Soares, though, insists he didn’t do anything wrong, despite having pledged to give the money back. In a County Legislature hearing last week, he and some lawmakers suggested that questions regarding the money could have been handled with a few congenial phone calls and without the drama and fuss.

That sounded a bit too chummy to me — and even worse to Rozak.

“Excuse me, but what is that? That’s a cover-up,” she said. “That’s a violation of the public trust.”

Those of you unfamiliar with Albany County might be surprised to learn that all the major players in this story are Democrats. This is intra-party warfare.

Soares maintains that he was targeted because of his loud opposition to elements of bail reform and other changes by Democrats to the state’s criminal justice statutes.
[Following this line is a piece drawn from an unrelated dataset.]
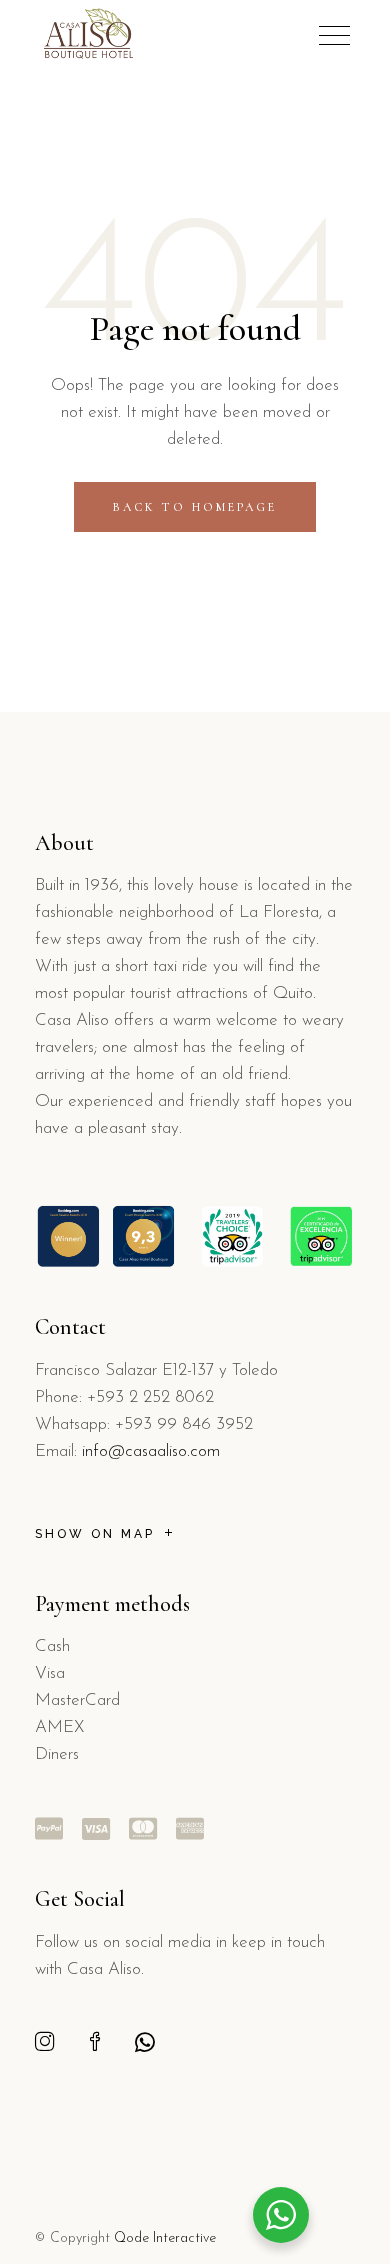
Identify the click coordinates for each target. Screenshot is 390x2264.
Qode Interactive (165, 2238)
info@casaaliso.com (151, 1451)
Regarding McCoy, he said: “There are issues regarding personnel that go back a number of years… I can’t be specific about those issues, but it’s safe to say there is lingering animosity.”

For what it’s worth, I think the bonuses are indefensible — an egregious error in judgment, particularly from a district attorney who, with a base salary of more than $200,000, was already the county’s highest-paid elected official.

But will they matter? Will they cost Soares his job?

Soares was a reelection shoe-in a month ago, lacking an opponent, but that’s changed. Attorney Lee Kindlon has entered the Democratic primary, creating a replay of the 2012 race, which Soares won handily.

For Soares, then, the scenario could be worse. Though the bonuses apparently cost him the party’s endorsement, Soares can rest easier knowing Kindlon also didn’t get it. Nobody did, which would seem to leave Soares in decent electoral shape.

Barring additional revelations or criminal charges, here’s betting the bonuses will play a relatively small role in the coming election. The consequential topics will be crime, bail reform and quality-of-life issues central to the lives of voters.

“The violence and all the murders in Albany?” Kindlon said. “(Soares) owns that and blaming others can only get you so far.”